The World Bank yesterday agreed to new rules meant to prevent revenue from oil and gas projects going to corrupt regimes but rejected a call for it to pull out of those projects altogether.

"There was very broad consensus that we should remain engaged, we do add value," Rashad Kaldany, director of the Washington-based World Bank's oil, gas and mining department, said in a conference call with reporters.

The bank will require companies and countries to disclose oil payments, and to publicly disclose how the bank views the corruption in a country before it gets a loan for an oil or gas project. The bank management must still rework some aspects of the changes in the next few weeks, Kaldany said.

"The World Bank has missed a historic opportunity to bring its lending more in line with its mission," said Nadia Martinez, an analyst at the Institute of Policy Studies, which has been critical of the bank's approach in poor nations. "The World Bank opted for a few minor tweaks."

U.S. companies including Halliburton Co. and Exxon Mobil Corp. have benefited through the use of World Bank involvement in projects in Chad, Azerbaijan and other countries.
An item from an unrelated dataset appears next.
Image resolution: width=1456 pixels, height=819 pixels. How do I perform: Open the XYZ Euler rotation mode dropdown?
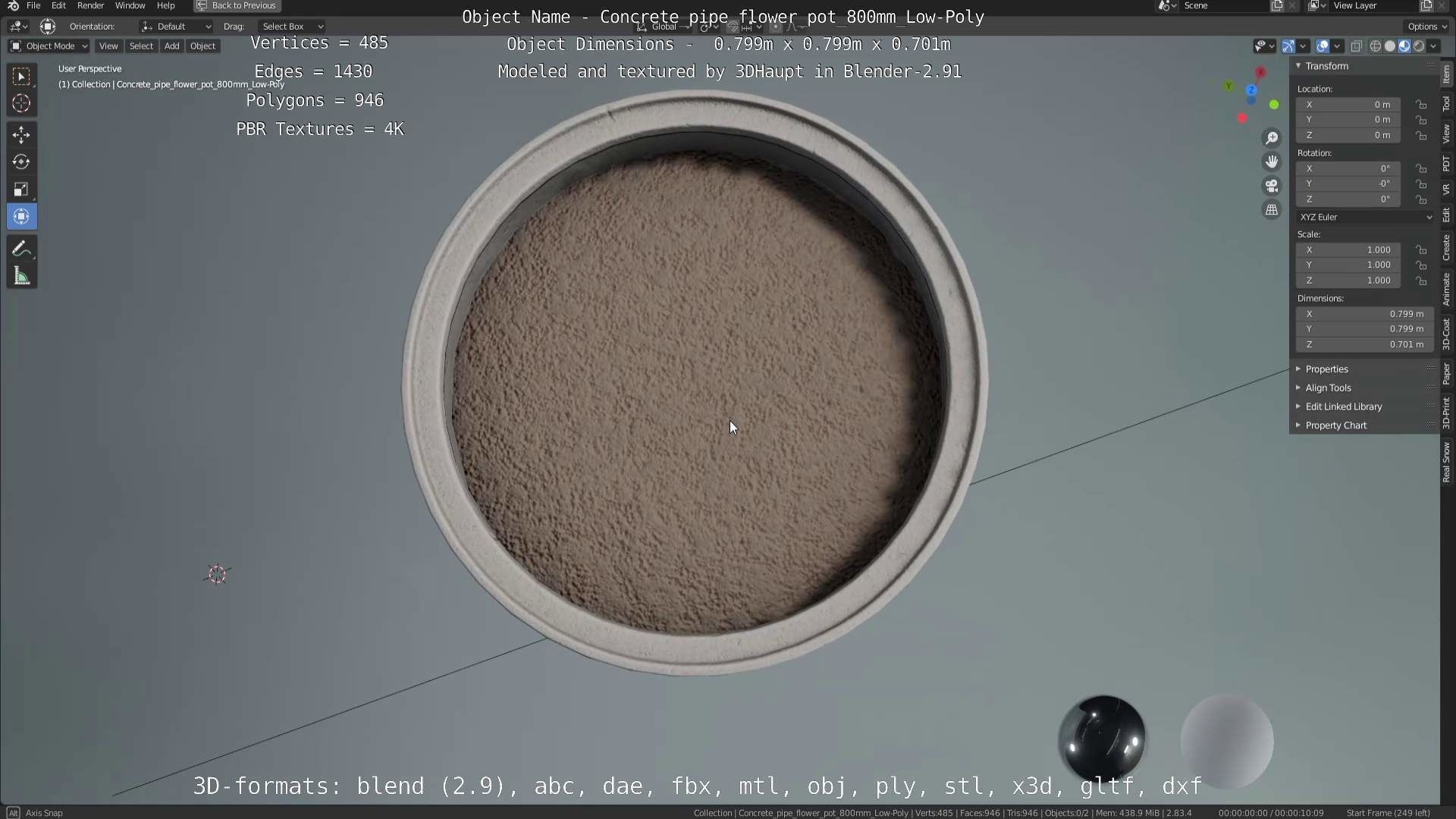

The World Bank approved $11 billion in loans last year.

The bank's independent review panel had recommended that it pull out of oil, gas and coal projects by 2008, saying those programs do not benefit the poorest people in the area of the natural resources and lead to environmental degradation.

The World Bank today agreed to an approach that is "business as usual with marginal changes," according to Emil Salim, the Indonesian official that led the bank's review of those projects.

The Extractive Industries Review found World Bank-funded oil and gas projects have not contributed significantly to poverty alleviation, he wrote in a report to the bank's board in June.